In order to avoid the re-indexing I was thinking of instead creating
a new
table each month (building its indexes and etc) and accessing them
all
through a view. This way I only have to index the new data each
month.


Take a look at bizgres.org (based on postgres).

They have a parent-child structure.

The way i use it, is I have about 30M records a day that are inserted
into the database.

Each day is a "child" table to the "parent".

so example:

the parent table is called  "logfile"

each day, is a child, with the structure like  "logfile_YYMMDD"

the "child" inherits the table structure of the parent, such that you
could query the child table name directly, or you run the query
against
the parent (ie. logfile table) and get all the data.

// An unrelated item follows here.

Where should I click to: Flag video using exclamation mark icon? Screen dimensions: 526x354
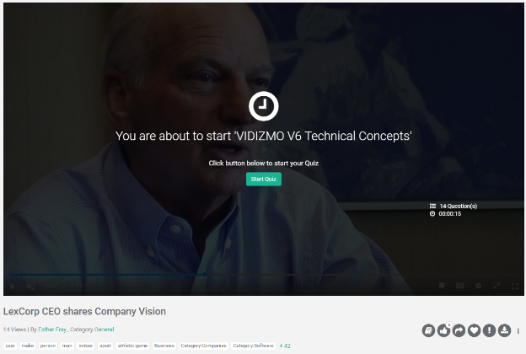(x=489, y=330)
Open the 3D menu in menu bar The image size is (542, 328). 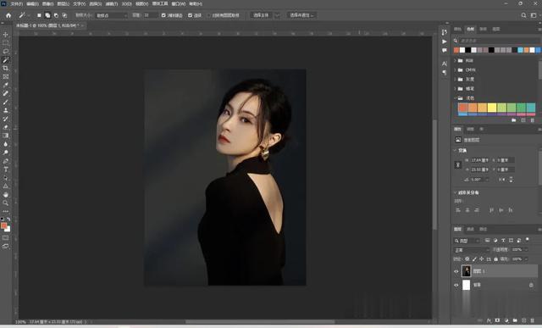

the indexes are done on a per table basis, so new data that comes
in, is
a lesser amount, and doesn't require re-indexing.


PostgreSQL can do all of this too.

Sincerely,

Joshua D. Drake



example:

select * from logfile_070825 where datafield = 'foo'

if i knew i wanted to specifically go into that child, or:

select * from logfile where datafield = 'foo'

and all child tables are searched and results merged. You can perform
any kind of sql query and field structures are you normally do.

the downside is that the queries are run sequentially.

so if you had 100 child tables, each table is queried via indexes,
then
results are merged.

but, this approach does allow me to dump alot of data in, without
having
the re-indexing issues you are facing.

at some point, you could roll up the days, in to weekly child tables,
then monthly tables, etc.

I believe Bizgres has a new version of their system that does parallel
queries which would certainly speed things up.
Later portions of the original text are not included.